Stored data:
========================================================================
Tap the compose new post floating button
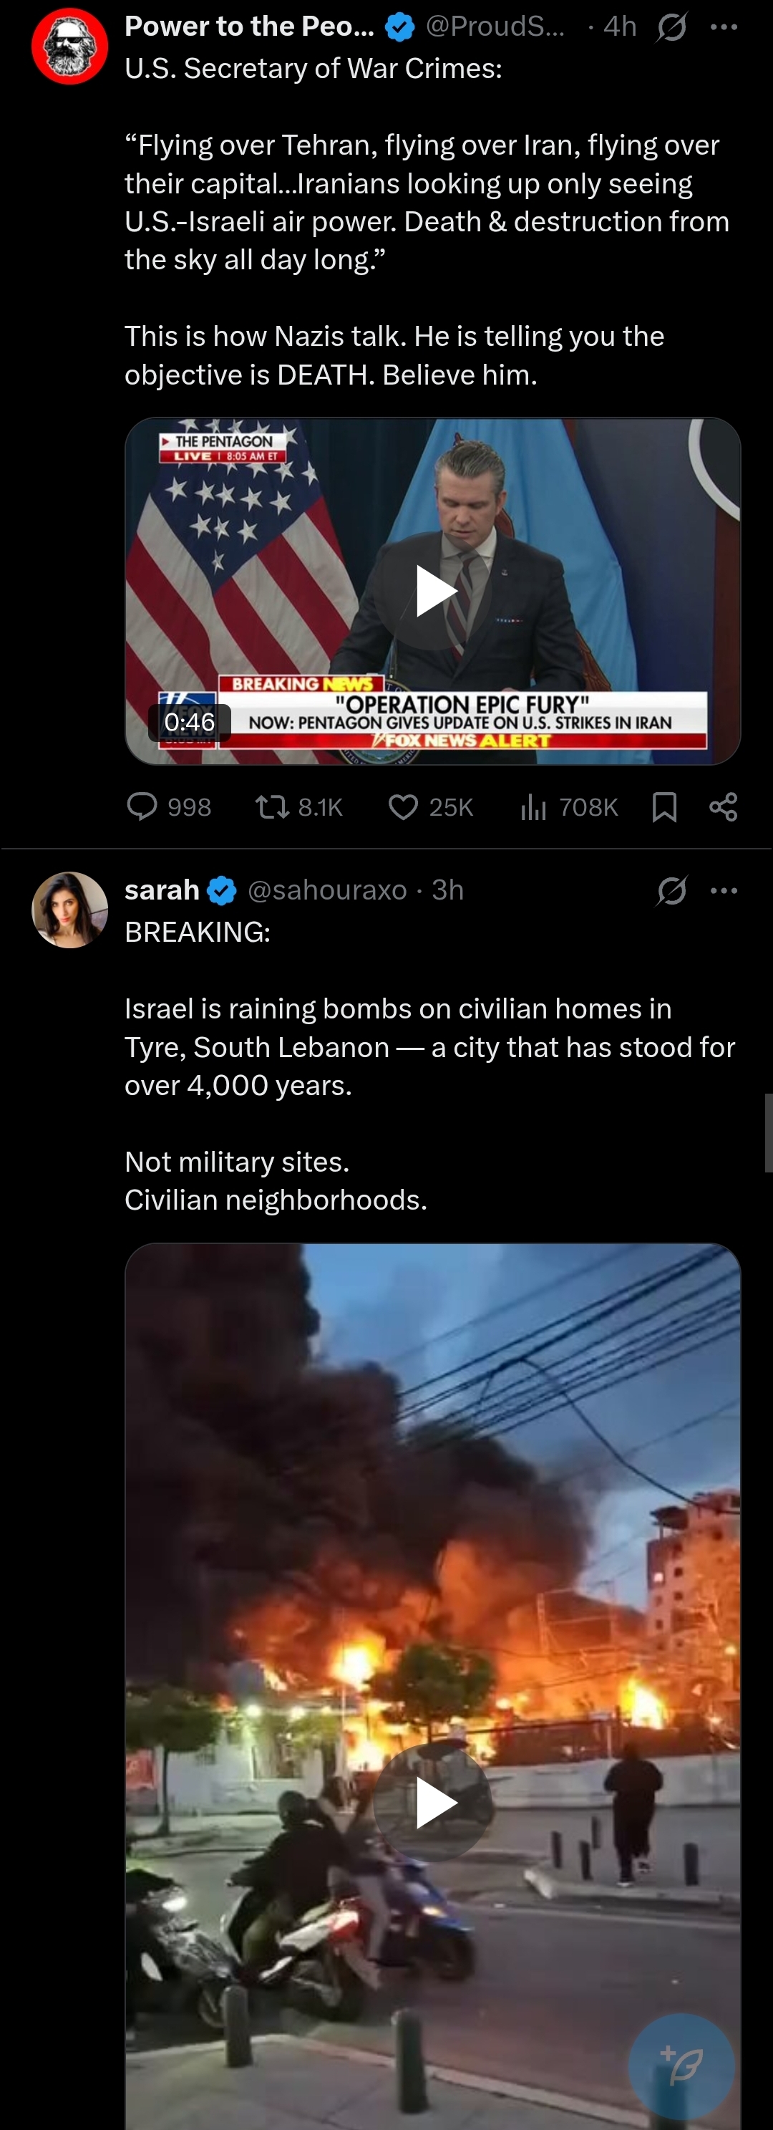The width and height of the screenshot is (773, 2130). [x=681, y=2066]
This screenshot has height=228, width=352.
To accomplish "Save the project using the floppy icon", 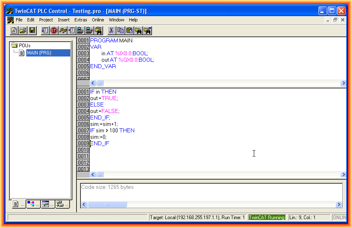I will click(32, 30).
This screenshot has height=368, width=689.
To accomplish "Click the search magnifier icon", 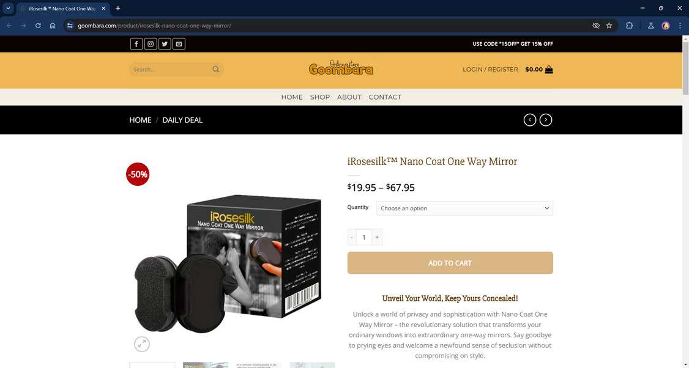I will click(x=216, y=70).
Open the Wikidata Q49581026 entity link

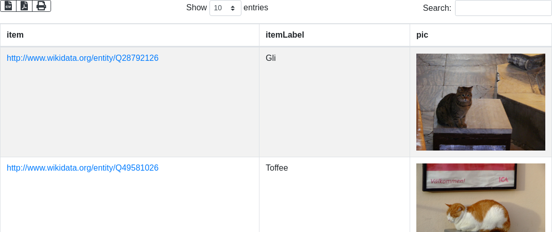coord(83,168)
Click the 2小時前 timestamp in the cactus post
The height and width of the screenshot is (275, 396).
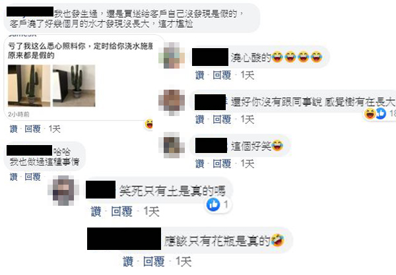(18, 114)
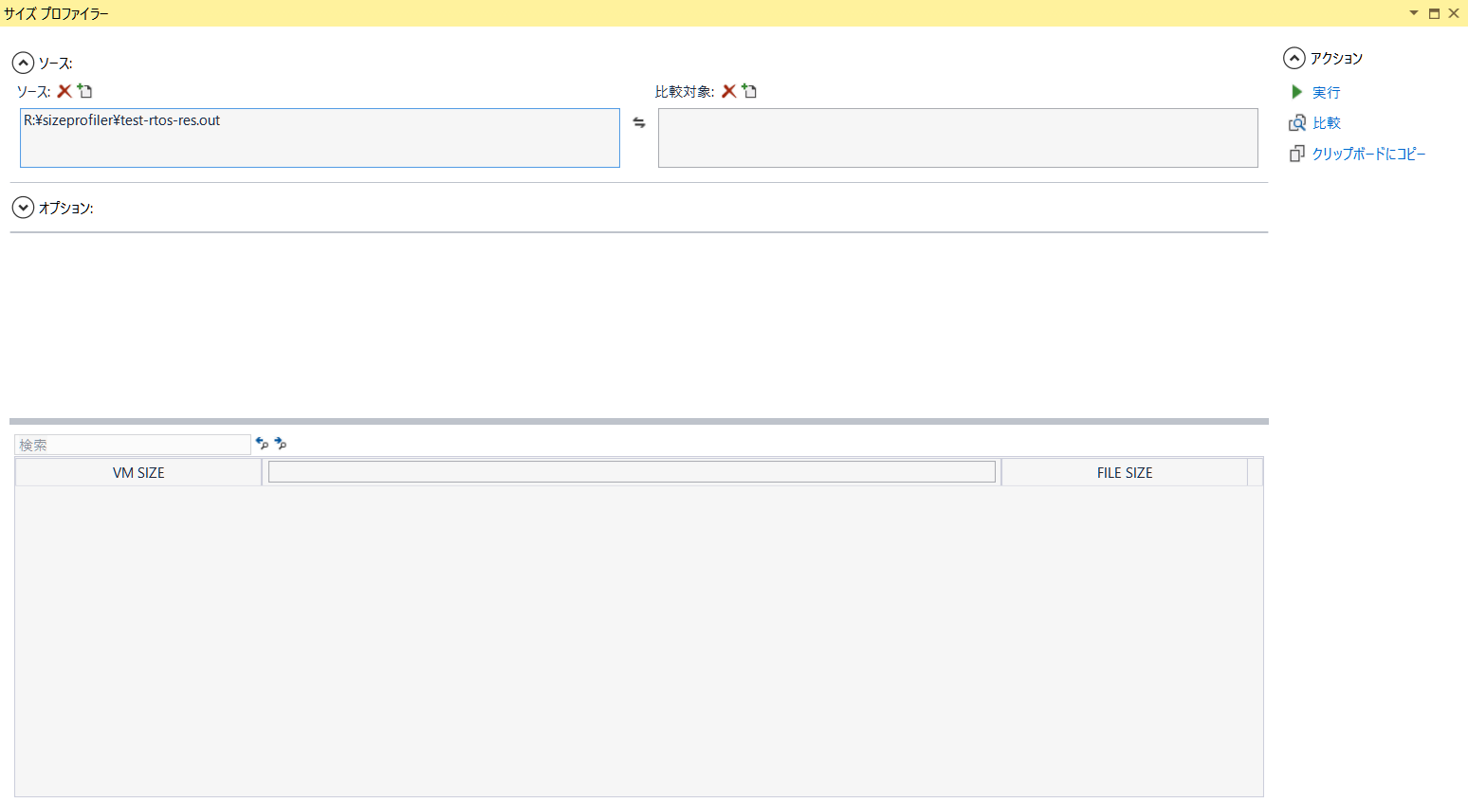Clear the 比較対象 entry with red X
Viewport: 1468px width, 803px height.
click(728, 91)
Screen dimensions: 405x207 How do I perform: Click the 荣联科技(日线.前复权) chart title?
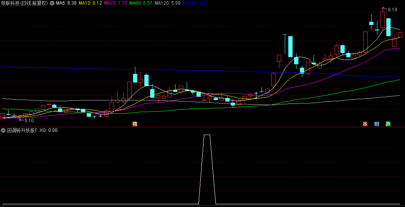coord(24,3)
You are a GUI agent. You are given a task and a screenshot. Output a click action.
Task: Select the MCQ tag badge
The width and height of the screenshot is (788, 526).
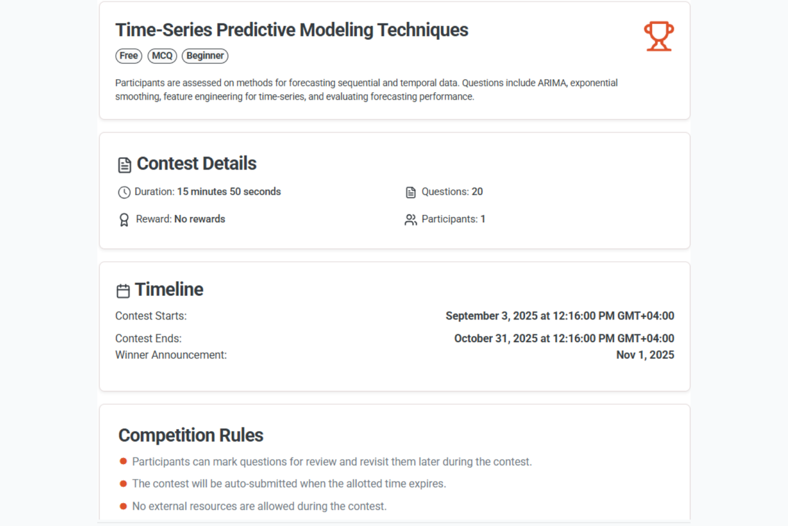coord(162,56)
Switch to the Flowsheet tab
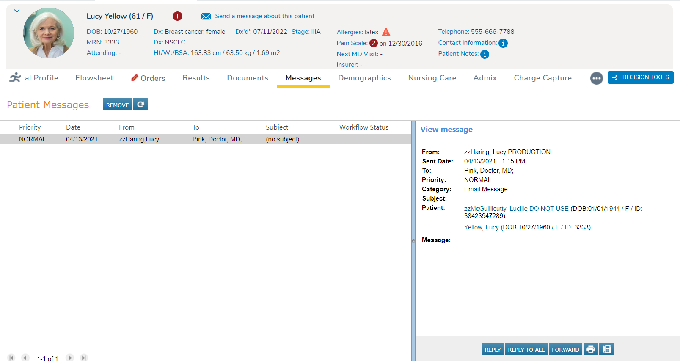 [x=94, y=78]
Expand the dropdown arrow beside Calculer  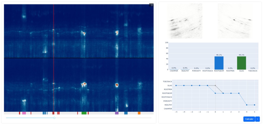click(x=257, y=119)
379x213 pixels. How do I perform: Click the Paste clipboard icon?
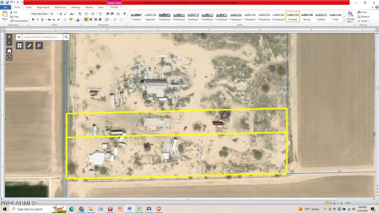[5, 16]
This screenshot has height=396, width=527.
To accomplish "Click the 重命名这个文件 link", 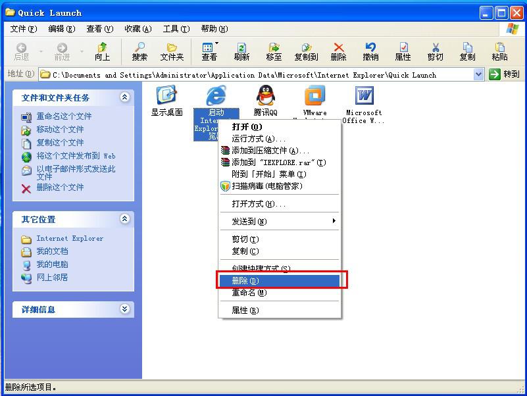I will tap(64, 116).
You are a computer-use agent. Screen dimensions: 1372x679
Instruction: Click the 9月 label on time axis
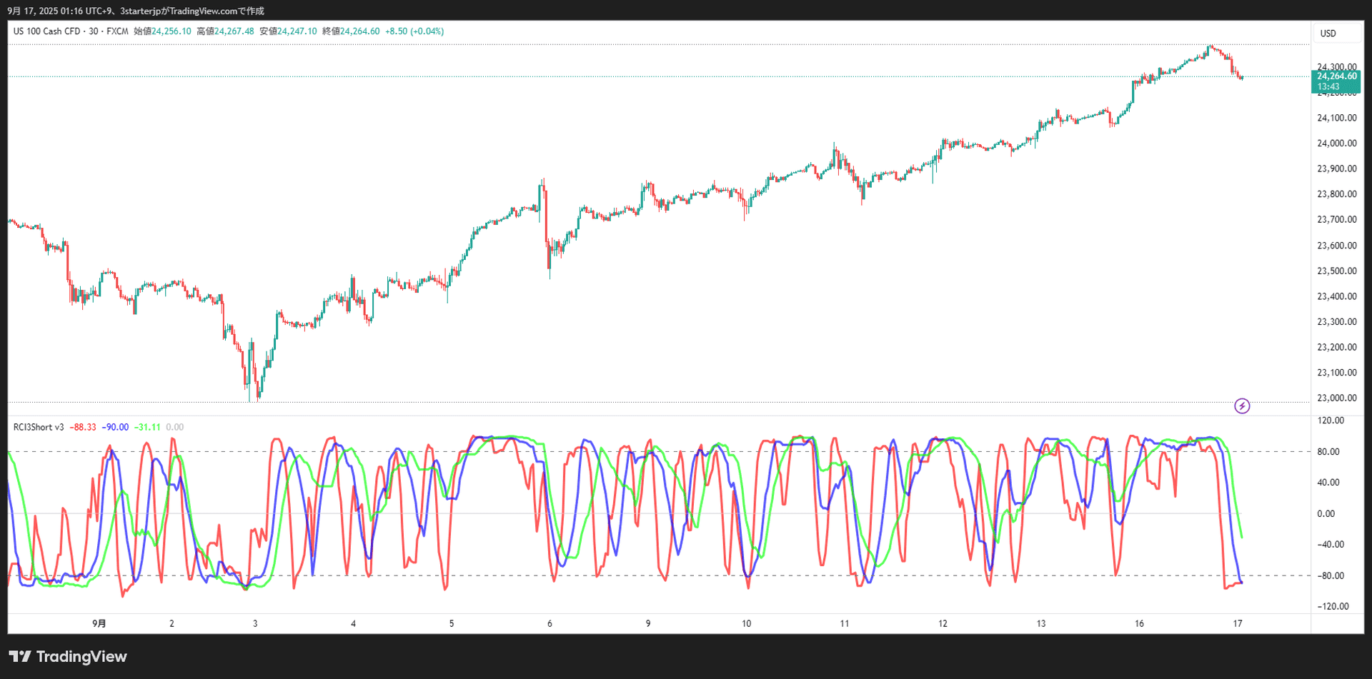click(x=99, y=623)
========================================================================
== Work request ==
Return every line of the entries above that the string "agent" appears in.

== Result for this exercise ==
You are a GUI agent. You are given a task and a screenshot. Output a click action.
You are a computer-use agent. Screen dimensions: 1372x679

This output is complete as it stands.